2. The Authors wrote that “Acomys is a precocial animal. After birth, its eyes are fully open and the animal can they engage in visually guided locomotion [5]. However, limited data are available on the structure and postnatal development of the visual system in A. cahirinus [6]. This work is the first in a series of publications devoted to the study of postnatal structure and development the central nervous system, and in particular the organ of vision, in A. cahirinus.…” Why was this species chosen? I understand that a given structure has not yet been described in this mouse, but what impact does it have on science/medicine/practice? Can the knowledge about the geniculate nucleus in Acomys be somehow transferred to higher animals (Primates) or humans?

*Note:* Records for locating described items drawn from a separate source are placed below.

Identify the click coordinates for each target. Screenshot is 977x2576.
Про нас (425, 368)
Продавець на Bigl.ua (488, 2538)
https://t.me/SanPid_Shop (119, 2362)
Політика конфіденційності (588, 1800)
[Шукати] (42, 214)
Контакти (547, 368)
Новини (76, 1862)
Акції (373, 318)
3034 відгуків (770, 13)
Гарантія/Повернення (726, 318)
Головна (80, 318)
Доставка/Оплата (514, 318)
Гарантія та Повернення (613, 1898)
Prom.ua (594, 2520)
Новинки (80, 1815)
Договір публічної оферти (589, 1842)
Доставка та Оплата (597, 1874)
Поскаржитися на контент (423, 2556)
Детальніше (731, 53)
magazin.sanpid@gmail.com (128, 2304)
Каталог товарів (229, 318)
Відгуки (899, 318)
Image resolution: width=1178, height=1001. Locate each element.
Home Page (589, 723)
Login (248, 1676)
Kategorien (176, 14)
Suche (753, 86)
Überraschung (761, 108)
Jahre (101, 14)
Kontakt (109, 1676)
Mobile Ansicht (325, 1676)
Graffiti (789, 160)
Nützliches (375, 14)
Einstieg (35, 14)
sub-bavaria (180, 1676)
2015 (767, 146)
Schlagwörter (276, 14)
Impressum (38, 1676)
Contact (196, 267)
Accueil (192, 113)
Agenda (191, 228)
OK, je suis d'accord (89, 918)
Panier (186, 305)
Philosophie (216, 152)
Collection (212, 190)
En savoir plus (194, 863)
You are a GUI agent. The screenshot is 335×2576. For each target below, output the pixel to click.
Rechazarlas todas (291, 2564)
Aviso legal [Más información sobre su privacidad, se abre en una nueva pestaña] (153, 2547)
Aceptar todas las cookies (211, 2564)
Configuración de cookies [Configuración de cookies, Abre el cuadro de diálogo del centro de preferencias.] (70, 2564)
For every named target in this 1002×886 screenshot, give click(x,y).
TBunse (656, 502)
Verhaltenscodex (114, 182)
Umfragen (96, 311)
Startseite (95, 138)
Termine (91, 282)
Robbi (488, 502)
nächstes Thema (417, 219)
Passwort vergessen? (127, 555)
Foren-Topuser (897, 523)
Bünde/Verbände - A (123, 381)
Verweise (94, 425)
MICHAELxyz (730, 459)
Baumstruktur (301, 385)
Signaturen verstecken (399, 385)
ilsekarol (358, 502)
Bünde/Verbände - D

Several opportunities to use acomys in the studies of visual system exist. (1) Using precocial animals allows us to compare the environment-dependent and independent features of the developing visual system. Previously, using a cat model, we obtained several transient neuronal populations of the LGN in newborns; we supposed they are totally independent upon the visual experience. Several similar features we have revealed in acomys, and thereby, this data supported our early supposition. (2) Due to the high regenerative potential, it allows us to use some invasive techniques (surgery implantation, tracing studies, etc) that are harder for the compatible in size routine rodents, especially, for newborns. (3) Since acomyses are born with fully opened eyes and are able to visual guided locomotion, it is possible to use this animal model for the investigation of sensory-motor integration at all postnatal studies. The combination of the 2nd and 3rd issues allows us to merge several techniques like behavioral testing at trail, treadmill, and ladder with invasive procedures just after acomys’s birth. Now we are elaborating some methodological approaches in this sense.

 

3. Were the sections heat treated to unblock antigen?

Antigens were unblocked using NaBH₄ as in our previous works. This data was added to the manuscript as follows: “Antigens were unmasked in 1% NaBH₄ for 15 min (Serva Feinbiochemica, Germany)”.

 

4. "For immunohistochemical staining, slices were processed as free floating. Endogenous peroxidase activity was blocked by 0.3% H₂O₂, unspecific immunoreactivity was lowered by incubation in 3% bovine serum albumin...- how long?

We added this data to the manuscript as follows: “Endogenous peroxidase activity was blocked by 0.3% H₂O₂ for 30 min, unspecific immunoreactivity was lowered by incubation in 3% bovine serum albumin for 1 h (BSA, Biolot, Russia).

Author Response File: Author Response.pdf

Round 2

Reviewer 2 Report

Comments and Suggestions for Authors

The Authors took my comments into account, and I also thank them for their comprehensive answers.

I believe that the manuscript is suitable for publication in IJMS.